The following 600-level courses were offered in the spring 1998 semester:

• MATH 620: Semigroups II (McAlister)
• MATH 630: Geometric Analysis (Waterman)
• MATH 640: Theory of Newtonian and Nonnewtonain Incompressible Fluids(Necas)

Descriptions follow.

Math 620: Semigroups II

Instructor: Don McAlister

This course is a continuation of Math 620: Semigroups which was offered in Fall 1997. The main emphasis will be on the structure of semigroups in the spirit of the book ``Fundamentals of Semigroup Theory'' by J.M. Howie.

Howie's book will be used as the text for the first part of the course which will emphasize the structure of inverse semigroups and other classes of regular semigroups which have proved to be important in semigroup theory.

The second part of the course will concentrate on finite semigroups and their relationship with formal languages and automata. In particular, the Krohn-Rhodes Theorem and Eilenberg's variety theorem will be discussed. There will be no formal text for this part of the course. The material can be found in books by Grillet, Eilenberg, and Almeida.

Math 630: Geometric Analysis

Instructor: Peter Waterman

• Analytic continuation
• Elliptic functions
• Riemann Surfaces
• Hyperbolic geometry

The course will describe interrelations between the geometry of surfaces and natural domains for analytic functions.

Not only does the plane possess a Euclidean structure but so does a cylinder and a torus. One can view the periodic functions sin and cos as defined on a cylinder and elliptic functions (doubly periodic functions which arise in number theory and differential equations) as defined on a torus.

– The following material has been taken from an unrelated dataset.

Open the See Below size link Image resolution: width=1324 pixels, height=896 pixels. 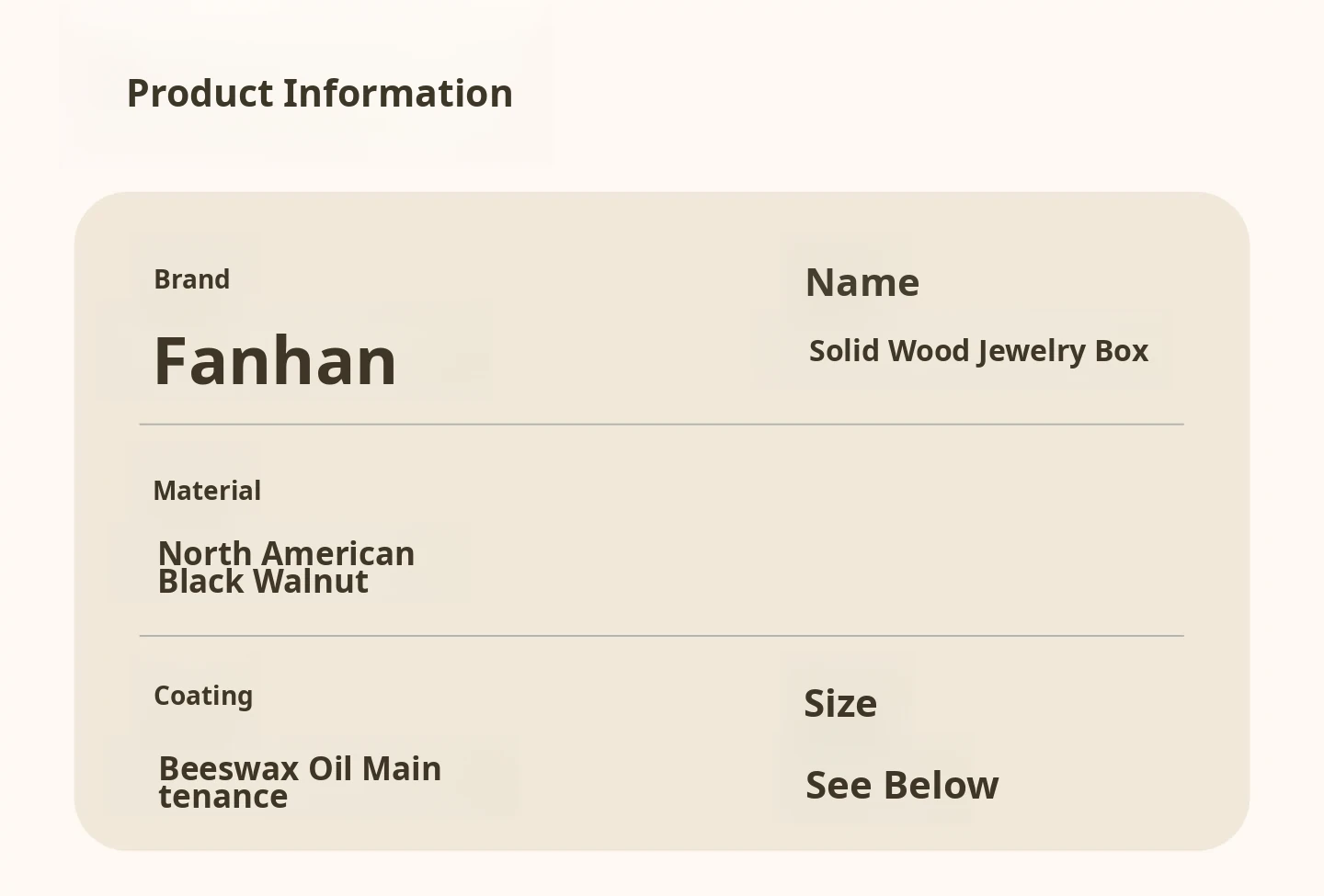[x=901, y=786]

Spherical and Hyperbolic geometries will also be discussed.

Prerequisite: Math 532

Text: G.A. Jones \& D. Singerman: Complex Functions. Cambridge UP, 1987.

References:

• L.V. Ahlfors: Complex Analysis. McGraw-Hill, 1979.
• A.F. Beardon: The Geometry of Discrete Groups. Springer, 1983.
• A.F. Beardon: A Primer on Riemann Surfaces, Cambridge UP, 1984.
• J.B. Conway: Functions of One Complex Variable. Springer, 1995.

MATH 640: Theory of Newtonian and Nonnewtonian incompressible fluids

Instructor: Jindrich Necas

Co-requisite: MATH 542

Theory of monopolar incompressible fluids modeled by Navier-Stokes equations or more general equations, when viscosity depends on the velocity of shear, is fundamental from mathematical point of view as well as for applications.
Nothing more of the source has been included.